There have been tactical tweaks, but Gareca’s main achievement has been to change the mentality of the side. For years, Peru were talented lightweights, nurturing an all-too-comfortable inferiority complex at the top level. They harked back to the achievements of the Teófilo Cubillas era but rarely seemed to have the conviction necessary to emulate them.
That is no longer the case. Gareca took on a young, relatively inexperienced squad and imbued it with belief, favouring the carrot over the stick. “He’s more of a friend than a coach,” Yotún said in 2017. “It didn’t take him long to get us believing again, both as individuals and as a group. He’s given us renewed confidence.”
That much is plain when you look at the players who have come out of their shells under his guidance. Flighty playmaker Christian Cueva saves his best football for the national team, and the same is true of Carillo and others. Renato Tapia and Luis Abram were fast-tracked into the senior set-up and are now key members of the side. The Peru jersey seems to confer superhuman powers upon right-back Luis Advíncula and goalkeeper Pedro Gallese.
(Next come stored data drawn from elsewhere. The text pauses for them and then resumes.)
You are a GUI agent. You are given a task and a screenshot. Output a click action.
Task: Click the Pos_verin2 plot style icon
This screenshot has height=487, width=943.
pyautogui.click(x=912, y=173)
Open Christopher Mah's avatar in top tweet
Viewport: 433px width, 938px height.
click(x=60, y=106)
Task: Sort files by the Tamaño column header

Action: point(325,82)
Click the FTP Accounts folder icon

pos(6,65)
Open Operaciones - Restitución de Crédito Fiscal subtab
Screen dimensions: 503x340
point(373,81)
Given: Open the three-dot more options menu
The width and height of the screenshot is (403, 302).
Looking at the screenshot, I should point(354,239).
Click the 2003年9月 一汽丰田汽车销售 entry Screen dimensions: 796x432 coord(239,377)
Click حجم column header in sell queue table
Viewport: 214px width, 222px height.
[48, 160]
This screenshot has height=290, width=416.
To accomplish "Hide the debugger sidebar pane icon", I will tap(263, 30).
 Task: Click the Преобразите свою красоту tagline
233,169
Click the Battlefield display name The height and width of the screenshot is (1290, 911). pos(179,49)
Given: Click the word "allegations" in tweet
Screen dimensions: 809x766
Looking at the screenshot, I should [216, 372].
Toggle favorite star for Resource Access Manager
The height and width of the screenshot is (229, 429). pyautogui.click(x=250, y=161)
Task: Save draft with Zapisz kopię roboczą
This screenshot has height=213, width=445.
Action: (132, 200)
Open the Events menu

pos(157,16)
There is also a durability to the squad, as evidenced by the way Peru were able to grit their teeth and power through when Guerrero – the one big-ticket star and the focal point in attack – was sidelined by a drugs case that rumbled on interminably. They missed him, but they never used his absence as an excuse.
The final will be another psychological hurdle, given the way that things panned out when the sides met in São Paulo last month. But any suggestion that Peru would be happy with second place at this Copa was dispelled by Gareca last night. “We intend to win,” he said. “When you reach a final, you’re only thinking about one thing. That’s the mentality we will have against Brazil. I believe in the guys.”
It won’t be easy, but that kind of nurturing optimism should stand them in good stead. If they play as they did here, they will certainly have a chance – and a chance is sometimes all an underdog needs.
Already, Peru have exceeded every expectation this summer. Now they have the opportunity to achieve immortality. Sash, bang, wallop.